A lot of cyber security discussion lately is centred around the actions and identities of a range of Advanced Persistent Threats (APTs). You may have found yourself wondering just what these threats are, what differentiates them from the more bogstandard kinds of threat that you are used to and who they pose the most risk to.

As the name may suggest, the key elements that differentiate an APT from a regular cyber attacker are the level of technical ability, financial backing and the duration of an attack. If a regular cyber attack is akin to a smash-and-grab mugging, an APT attack is more like something out of Mission: Impossible. The term itself was seemingly introduced in 2006 by the US Air Force, and potentially the most famous example of an APT is the Stuxnet worm that attacked Iranian nuclear centrifuges in 2010, and which was attributed to the US and Israel.

This attribution provides another insight into the danger posed by an APT. Many, although not all, APTs are believed to be backed by nation states—usually China, Russia, Iran, the US or North Korea—and so may have access to the full weight of those countries’ state security apparatus, or at the very least near-limitless funding. This affiliation is sometimes reflected in the APT’s chosen targets or their behaviour. For example, the location of the group FireEye call APT28 has been narrowed down to Russia through analysis of compile timestamps on their malware, which all fell within working hours consistent with a Russian time zone.

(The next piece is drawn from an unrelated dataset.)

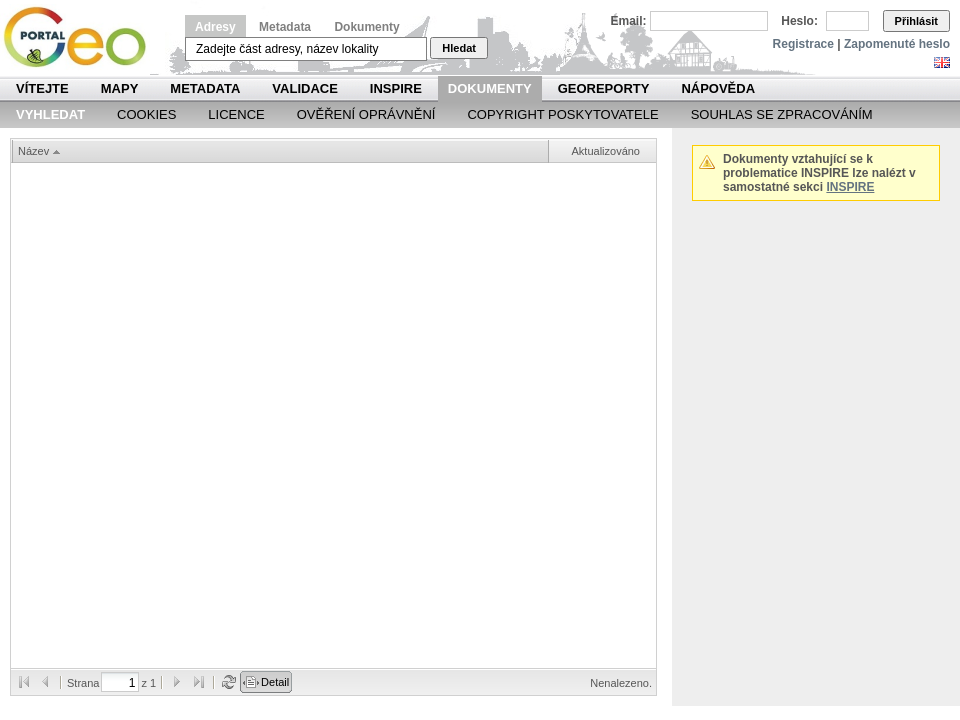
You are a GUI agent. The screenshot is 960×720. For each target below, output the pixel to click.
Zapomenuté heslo (897, 44)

One aspect of APT research that can add to confusion is the use of multiple different naming conventions for them. For example, FireEye calls each group it identifies ‘APT’, with a number after it, whilst CrowdStrike use names like Fancy Bear and Deep Panda. There are a number of reasons for this lack of standardisation, most crucial of which is that the APT groups themselves (and the governments that are believed to back them) are unlikely to contact the threat researchers to clarify their operational setup. As such, a lot of classification is done through educated guesswork, often based off of analysis of different networks—think of the parable of the three blind men feeling different parts of an elephant and describing entirely different animals.

Okay, after all this you might be thinking one of two things. Either you are wondering how you can possibly protect yourself against these powerful, nation-state-backed threat actors, or you’re feeling a lot less concerned—why would China possibly bother attacking you? If you fall into the first camp, the answer is that, if you fall within the crosshairs of a truly determined attacker of this level of technical ability, you probably can’t protect yourself. What you can do is make sure you have the means to log any intrusion for later analysis (your own government may have an interest in this) and the means to recover rapidly. Also, insurance. If you’re in the latter camp, then we’ve covered why this can still affect you previously.